[Exercise]
Whenever the word "agent" appears in a line of the listing, copy that line.

[Data provided]
· · · ·

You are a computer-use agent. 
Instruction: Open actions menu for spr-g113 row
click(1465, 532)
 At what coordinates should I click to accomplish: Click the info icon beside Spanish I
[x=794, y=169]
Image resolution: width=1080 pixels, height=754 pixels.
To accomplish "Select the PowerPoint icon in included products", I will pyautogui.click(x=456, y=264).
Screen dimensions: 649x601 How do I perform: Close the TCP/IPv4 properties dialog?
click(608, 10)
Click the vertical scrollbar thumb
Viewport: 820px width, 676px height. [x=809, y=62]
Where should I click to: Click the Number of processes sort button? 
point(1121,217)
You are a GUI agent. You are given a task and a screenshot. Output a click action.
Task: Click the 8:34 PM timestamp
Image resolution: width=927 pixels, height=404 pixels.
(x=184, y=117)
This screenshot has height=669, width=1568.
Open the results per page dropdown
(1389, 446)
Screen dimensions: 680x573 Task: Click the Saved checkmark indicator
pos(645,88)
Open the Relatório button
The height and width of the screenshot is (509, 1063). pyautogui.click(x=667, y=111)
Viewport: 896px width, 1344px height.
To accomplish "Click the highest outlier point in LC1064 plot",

· · · ·

[Solution to this task]
You are a computer-use agent. 
You are a GUI agent. You are given a task and a screenshot. Output a click action.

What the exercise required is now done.